* **About this task**:
Leaving out the images, repeat all the lines below exactly.
------ Supplied information
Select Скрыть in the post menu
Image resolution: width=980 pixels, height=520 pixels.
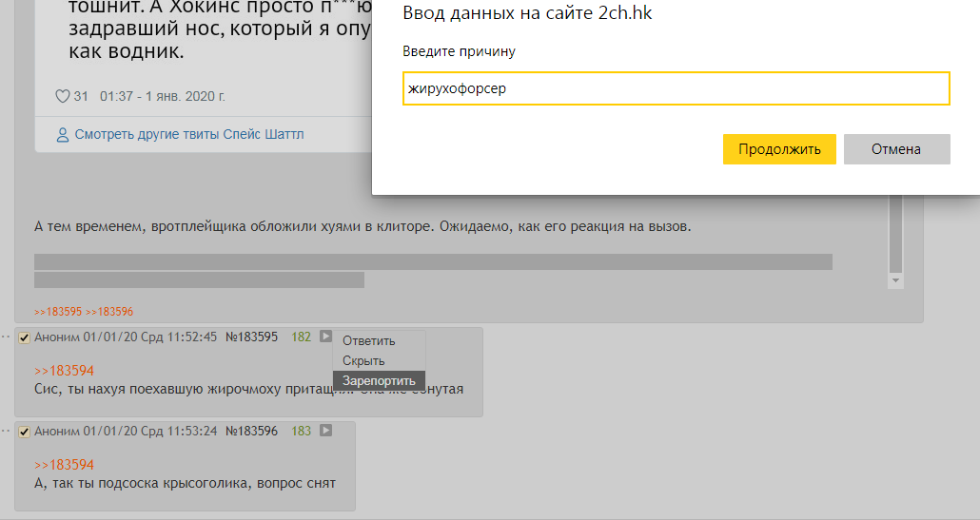point(363,361)
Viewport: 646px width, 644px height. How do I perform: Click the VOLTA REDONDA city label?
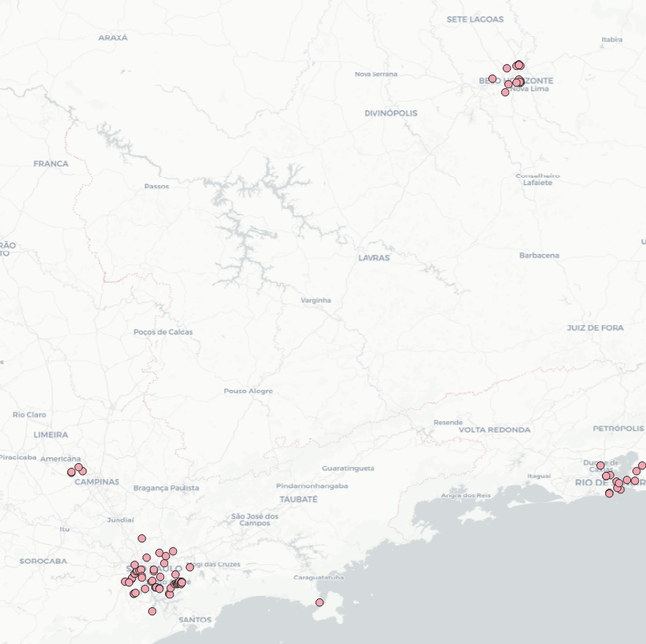[494, 429]
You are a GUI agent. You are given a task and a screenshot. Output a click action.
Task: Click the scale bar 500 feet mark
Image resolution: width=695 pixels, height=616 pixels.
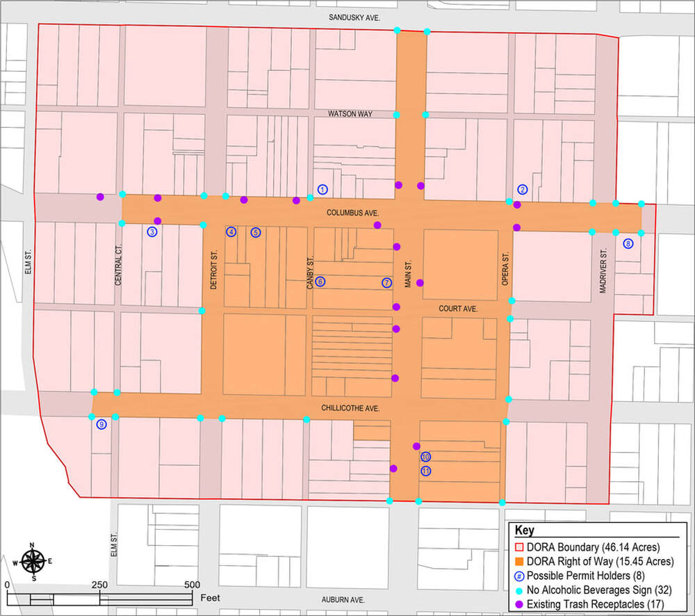[193, 585]
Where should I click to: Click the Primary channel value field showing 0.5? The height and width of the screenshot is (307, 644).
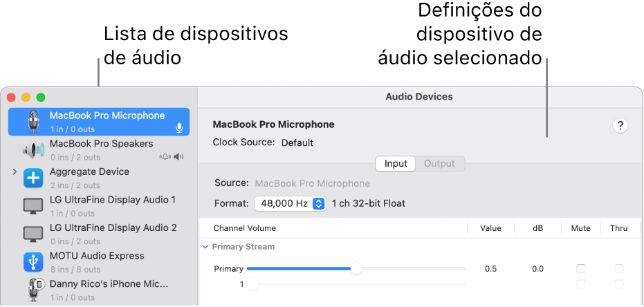click(x=490, y=269)
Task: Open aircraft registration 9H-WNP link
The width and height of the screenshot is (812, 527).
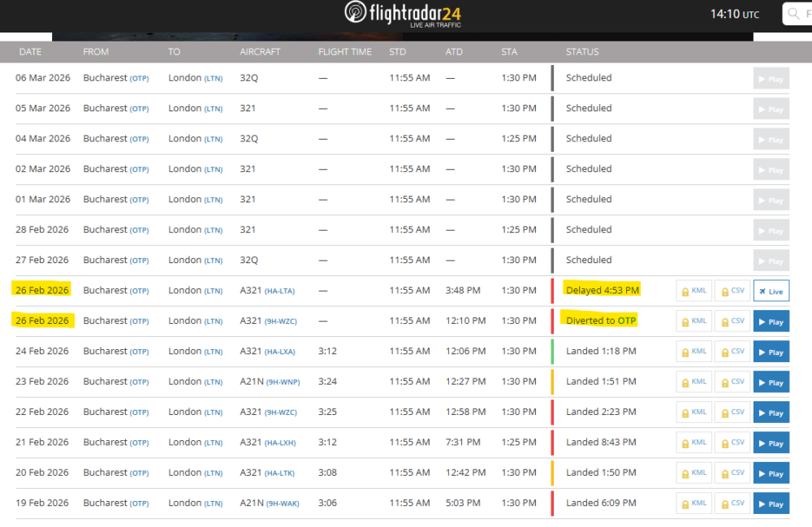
------------
* **Response area**:
Select Скрыть in the post menu
Image resolution: width=980 pixels, height=520 pixels.
point(363,361)
Viewport: 646px width, 644px height. How do I perform: Click the VOLTA REDONDA city label?
[494, 429]
You are a GUI agent. You are given a task and a screenshot. Output a click action.
Task: Click the scale bar 500 feet mark
Image resolution: width=695 pixels, height=616 pixels.
[193, 585]
Where should I click to: Click the Primary channel value field showing 0.5? The height and width of the screenshot is (307, 644).
click(x=490, y=269)
Task: Open aircraft registration 9H-WNP link
The width and height of the screenshot is (812, 527).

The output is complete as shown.